Ex-Chancellors: stop recession becoming a depression
9 June 2020: Parliamentary watchers were treated to the unusual sight of three former chancellors lined up for a grilling in front of a virtual Treasury Select Committee, as MPs sought insight on the post-COVID economy.
The trio of Alistair Darling, George Osborne and Philip Hammond were all quizzed about their views on the scale and depth of the current coronavirus-driven crisis and how they thought it compared to the most recent recession of 2008-2009.
Lord Darling, the former Labour chancellor, who held the post between 2007-2010 during Gordon Brown’s stint as Prime Minister, said the two crises were “very different” to our current situation, and “much more serious” than the financial crash of 12 years ago.

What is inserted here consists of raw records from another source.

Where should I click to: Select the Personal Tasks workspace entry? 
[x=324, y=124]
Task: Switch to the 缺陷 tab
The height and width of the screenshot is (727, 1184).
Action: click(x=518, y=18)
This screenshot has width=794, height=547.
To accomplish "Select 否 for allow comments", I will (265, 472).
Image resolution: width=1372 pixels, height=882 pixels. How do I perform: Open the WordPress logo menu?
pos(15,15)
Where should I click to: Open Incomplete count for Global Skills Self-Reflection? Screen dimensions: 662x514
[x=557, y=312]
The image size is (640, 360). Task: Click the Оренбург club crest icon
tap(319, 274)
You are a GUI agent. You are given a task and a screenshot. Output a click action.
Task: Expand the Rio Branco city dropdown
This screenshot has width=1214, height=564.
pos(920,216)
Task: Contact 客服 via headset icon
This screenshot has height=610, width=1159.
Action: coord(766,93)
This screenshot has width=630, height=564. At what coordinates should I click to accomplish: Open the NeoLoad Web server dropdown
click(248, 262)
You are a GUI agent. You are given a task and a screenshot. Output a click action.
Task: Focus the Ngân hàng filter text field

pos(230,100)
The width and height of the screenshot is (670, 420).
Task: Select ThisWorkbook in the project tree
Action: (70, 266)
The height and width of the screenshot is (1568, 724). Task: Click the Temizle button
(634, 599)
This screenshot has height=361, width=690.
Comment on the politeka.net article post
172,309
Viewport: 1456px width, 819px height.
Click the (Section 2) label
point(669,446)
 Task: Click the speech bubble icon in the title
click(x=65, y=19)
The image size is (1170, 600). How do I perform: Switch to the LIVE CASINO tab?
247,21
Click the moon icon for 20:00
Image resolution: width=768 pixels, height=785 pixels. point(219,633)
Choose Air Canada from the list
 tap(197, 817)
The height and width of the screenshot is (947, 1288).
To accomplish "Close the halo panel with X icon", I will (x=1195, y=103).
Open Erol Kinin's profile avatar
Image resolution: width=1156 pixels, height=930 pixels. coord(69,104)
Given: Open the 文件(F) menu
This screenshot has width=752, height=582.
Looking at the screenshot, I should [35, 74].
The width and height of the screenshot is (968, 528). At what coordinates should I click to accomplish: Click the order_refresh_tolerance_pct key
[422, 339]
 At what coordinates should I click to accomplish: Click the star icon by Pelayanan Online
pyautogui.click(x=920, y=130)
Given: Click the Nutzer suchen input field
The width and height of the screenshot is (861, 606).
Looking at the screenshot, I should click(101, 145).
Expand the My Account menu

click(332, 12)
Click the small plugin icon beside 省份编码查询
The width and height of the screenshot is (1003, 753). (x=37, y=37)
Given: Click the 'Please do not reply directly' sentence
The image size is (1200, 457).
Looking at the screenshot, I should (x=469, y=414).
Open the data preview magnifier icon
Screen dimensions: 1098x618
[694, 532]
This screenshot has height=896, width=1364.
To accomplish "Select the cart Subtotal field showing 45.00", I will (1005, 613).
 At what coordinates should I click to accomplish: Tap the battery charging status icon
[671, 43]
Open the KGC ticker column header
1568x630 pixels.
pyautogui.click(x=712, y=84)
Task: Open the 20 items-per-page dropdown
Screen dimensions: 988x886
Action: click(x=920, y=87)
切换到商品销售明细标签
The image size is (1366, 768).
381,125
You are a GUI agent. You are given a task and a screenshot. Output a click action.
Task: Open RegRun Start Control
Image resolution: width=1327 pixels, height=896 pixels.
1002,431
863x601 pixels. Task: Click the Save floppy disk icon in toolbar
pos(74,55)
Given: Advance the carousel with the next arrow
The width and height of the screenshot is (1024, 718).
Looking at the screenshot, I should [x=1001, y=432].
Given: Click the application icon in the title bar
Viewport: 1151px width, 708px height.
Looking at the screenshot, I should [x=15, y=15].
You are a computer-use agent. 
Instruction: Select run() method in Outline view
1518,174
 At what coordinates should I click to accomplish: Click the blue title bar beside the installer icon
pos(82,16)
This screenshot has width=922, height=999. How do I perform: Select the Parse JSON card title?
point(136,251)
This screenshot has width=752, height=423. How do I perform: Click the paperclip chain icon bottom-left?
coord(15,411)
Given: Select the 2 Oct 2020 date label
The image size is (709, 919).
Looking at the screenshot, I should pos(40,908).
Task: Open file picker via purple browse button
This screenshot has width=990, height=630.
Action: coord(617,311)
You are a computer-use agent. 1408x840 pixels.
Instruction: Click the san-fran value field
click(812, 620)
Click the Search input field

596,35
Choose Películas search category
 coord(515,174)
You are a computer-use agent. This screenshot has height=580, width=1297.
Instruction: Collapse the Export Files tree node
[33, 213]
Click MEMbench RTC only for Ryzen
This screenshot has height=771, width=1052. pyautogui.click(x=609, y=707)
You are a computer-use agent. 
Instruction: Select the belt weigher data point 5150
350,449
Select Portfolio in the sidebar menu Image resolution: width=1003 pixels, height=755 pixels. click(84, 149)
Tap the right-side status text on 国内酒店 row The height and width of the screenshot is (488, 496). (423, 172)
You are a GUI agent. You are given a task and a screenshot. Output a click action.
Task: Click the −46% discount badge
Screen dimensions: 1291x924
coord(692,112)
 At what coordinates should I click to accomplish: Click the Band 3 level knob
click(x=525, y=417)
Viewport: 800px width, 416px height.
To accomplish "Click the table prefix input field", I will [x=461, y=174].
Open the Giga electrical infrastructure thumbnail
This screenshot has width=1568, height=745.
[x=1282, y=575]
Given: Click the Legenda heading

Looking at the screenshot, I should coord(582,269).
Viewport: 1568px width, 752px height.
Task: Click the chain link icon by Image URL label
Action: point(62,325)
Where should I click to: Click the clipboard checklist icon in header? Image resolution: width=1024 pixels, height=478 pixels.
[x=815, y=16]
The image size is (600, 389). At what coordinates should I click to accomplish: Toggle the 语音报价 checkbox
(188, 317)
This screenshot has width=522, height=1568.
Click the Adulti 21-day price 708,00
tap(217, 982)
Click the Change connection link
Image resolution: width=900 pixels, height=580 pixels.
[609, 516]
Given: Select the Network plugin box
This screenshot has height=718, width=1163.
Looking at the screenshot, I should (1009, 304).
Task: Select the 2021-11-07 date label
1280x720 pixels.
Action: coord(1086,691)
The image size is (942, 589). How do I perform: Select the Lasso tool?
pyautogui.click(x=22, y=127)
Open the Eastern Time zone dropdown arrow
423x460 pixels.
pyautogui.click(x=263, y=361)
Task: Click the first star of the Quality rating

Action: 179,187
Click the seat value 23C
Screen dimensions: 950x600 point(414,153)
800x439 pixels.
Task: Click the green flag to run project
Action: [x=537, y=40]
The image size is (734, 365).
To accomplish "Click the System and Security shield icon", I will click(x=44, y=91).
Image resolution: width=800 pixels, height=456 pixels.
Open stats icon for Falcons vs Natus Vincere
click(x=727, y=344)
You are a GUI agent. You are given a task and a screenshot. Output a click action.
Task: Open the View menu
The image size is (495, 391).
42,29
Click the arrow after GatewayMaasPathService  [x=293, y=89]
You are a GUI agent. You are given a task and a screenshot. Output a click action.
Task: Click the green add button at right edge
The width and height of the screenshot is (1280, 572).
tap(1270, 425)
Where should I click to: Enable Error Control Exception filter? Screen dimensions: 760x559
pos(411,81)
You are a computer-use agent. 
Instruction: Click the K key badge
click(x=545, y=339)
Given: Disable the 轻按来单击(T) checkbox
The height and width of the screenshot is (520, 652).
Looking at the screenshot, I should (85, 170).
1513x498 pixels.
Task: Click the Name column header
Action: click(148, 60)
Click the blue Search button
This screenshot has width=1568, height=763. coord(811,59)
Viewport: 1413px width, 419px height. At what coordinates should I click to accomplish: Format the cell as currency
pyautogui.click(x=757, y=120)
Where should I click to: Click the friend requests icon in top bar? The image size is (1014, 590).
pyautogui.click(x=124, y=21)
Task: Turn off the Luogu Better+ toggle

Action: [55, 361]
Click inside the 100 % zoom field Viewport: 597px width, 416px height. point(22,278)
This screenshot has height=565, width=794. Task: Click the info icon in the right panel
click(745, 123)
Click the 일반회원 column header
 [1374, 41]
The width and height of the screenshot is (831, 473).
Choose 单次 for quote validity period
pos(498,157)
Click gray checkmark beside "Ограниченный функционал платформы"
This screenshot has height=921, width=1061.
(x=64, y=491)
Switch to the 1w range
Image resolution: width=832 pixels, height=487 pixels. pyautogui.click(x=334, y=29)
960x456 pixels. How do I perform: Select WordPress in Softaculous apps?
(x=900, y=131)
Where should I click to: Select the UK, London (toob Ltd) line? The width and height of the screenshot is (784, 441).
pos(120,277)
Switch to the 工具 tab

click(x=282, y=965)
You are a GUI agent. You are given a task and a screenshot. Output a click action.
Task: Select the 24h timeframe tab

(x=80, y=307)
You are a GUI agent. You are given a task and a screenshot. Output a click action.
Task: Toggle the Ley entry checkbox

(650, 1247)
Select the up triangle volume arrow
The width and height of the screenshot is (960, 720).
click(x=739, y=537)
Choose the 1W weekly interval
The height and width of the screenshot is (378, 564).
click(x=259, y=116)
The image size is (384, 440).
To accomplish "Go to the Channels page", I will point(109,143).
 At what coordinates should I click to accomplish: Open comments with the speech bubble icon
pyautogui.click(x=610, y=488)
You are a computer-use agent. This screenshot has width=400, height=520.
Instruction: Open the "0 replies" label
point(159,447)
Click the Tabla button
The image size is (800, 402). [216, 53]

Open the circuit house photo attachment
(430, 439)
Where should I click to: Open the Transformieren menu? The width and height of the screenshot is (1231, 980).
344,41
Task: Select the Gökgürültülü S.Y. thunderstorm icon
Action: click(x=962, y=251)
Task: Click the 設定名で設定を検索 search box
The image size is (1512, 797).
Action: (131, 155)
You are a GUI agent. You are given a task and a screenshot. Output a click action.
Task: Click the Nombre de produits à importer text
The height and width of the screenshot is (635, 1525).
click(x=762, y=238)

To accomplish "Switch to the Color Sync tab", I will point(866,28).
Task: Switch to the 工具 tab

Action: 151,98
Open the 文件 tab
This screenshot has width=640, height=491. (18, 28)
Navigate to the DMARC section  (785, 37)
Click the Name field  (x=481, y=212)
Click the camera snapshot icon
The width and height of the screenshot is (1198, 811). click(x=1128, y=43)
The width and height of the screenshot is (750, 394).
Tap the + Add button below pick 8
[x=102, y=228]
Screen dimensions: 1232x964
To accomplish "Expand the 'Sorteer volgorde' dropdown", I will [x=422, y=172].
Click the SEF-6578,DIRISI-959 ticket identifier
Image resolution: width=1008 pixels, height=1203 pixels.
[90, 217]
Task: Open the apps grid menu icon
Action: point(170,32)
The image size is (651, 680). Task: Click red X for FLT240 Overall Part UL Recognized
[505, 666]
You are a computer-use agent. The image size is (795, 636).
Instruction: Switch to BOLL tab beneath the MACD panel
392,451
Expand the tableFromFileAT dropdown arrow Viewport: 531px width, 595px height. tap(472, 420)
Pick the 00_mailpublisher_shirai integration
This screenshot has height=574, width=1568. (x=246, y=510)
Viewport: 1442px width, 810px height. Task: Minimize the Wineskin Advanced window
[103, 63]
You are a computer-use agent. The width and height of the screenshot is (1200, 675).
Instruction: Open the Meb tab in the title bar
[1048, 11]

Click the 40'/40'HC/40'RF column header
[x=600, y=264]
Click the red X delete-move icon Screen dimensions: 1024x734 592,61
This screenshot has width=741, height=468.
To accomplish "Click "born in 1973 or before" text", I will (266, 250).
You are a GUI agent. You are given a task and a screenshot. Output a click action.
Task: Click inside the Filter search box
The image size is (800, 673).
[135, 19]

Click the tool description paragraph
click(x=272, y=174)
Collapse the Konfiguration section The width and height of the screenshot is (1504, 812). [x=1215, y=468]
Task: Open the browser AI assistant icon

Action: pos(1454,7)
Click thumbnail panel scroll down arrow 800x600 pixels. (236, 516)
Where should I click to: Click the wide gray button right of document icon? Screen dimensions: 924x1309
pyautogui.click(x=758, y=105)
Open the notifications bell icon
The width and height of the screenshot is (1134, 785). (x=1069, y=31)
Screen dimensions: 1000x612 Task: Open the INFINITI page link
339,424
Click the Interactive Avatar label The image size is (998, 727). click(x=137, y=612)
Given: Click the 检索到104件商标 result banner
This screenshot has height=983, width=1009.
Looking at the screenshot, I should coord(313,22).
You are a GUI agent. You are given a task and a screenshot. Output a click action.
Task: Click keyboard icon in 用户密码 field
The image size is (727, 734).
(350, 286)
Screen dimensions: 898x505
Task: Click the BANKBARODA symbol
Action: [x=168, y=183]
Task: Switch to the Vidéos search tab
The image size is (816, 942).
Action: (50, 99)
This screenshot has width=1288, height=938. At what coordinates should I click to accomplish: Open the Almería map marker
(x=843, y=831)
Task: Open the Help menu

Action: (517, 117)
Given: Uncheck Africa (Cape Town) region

"The key difference between then and now is that from day one, the government wanted to get the economy going again, and therefore we introduced a range of measures, which enabled us to do that.
"The situation today is different, in that it is part of government policy right across the world, and rightly so, to actually suppress economic activity through the lockdown and other measures.”
He stressed that “unless and until the government gets control of the virus itself and the spread of the virus”, it was “difficult to see how you can pull out the stops and get the economy going again."
1980s levels of unemployment
Darling said the country should also prepare itself to “get ourselves into the frame of mind where we’re thinking about 1980s levels of unemployment.”
During much of the early to mid-’80s, British unemployment hovered around the 7-10% mark as Margaret Thatcher’s Conservative government pursued a policy of rapid deindustrialisation.
George Osborne said there will be “many people in businesses who have gone bust that aren’t going to return, and people who are coming off furloughs into unemployment.”
Such a scenario would present “a big social challenge, and of course economic challenge, for this government”.
Meanwhile, Philip Hammond suggested it was too early to predict which crisis will be the worst because “a lot is going to depend on whether over the next months it becomes clear that we are heading towards either a vaccine or not” and whether the country will “have to plan in terms of restarting the economy living with COVID-19."
Darling warned that the government will need to introduce measures to deal with a wave of unemployment, likely to be triggered when the furlough schemes, currently supporting 8.2 million people, begin to be phased out in late summer and end completely in October.
For those that do lose their jobs, they must be “brought back into work as quickly as possible”, stressed Darling.
And he cautioned that it was imperative the government did not sit idly by so that “you don't end up with a recession becoming a depression."
“No economic logic to increasing taxes in the short term”
Darling advised implementing a time-limited VAT reduction to boost the economy, while Hammond said there was “no economic logic to increasing taxes in the short term”, instead focusing on the fact that “the UK is a credit-worthy, mature, larger economy” that “can carry more debt in the context of the short-term crisis”.
"Of course, we have to remember that debt is cumulative by its nature,” continued Hammond. “We increased debt very substantially during the course of dealing with the last crisis, and we'd only just got back to the point where we were starting to see debt very slightly decline as a share of GDP. Now we're going to see it increase significantly again as a share of GDP, so eventually we have to think about how we manage the challenge of debt in the long term."
This week it emerged that the Bank of England's Corporate Covid Financing Facility (CCFF) scheme had lent £600m to both Ryanair and EasyJet while British Airways and Wizz Air took £300m each.
That news is likely to create controversy, given the fact BA has plans to make 12,000 staff redundant, while Ryanair has said it will axe 3,000 jobs and 4,500 positions are tipped to be lost at EasyJet - something not lost on the ex-chancellors.
Discussing the issue of the “large stakes we're going to take in large companies like airlines, potentially, and aerospace manufacturers,” Osborne said all three former chancellors “have experience … of pretending that you're managing these bank holdings that we had in the last decade at arm's length, and still when Treasury questions came up we were being asked about the bonuses being paid to chief executives, why branches were being closed in the constituencies of members.”
The current editor of the London Evening Standard added that he “could imagine an airline saying it wants to shut an uneconomic route to one of the further-flung parts of the UK” which he thinks will “be more problematic than I think people have realised at the moment”.
Darling’s take was that the UK’s view of its national flag-carrying airline was different to that of France or Germany “but I think most people would take the view that we've got to ensure that we've got a transport industry.”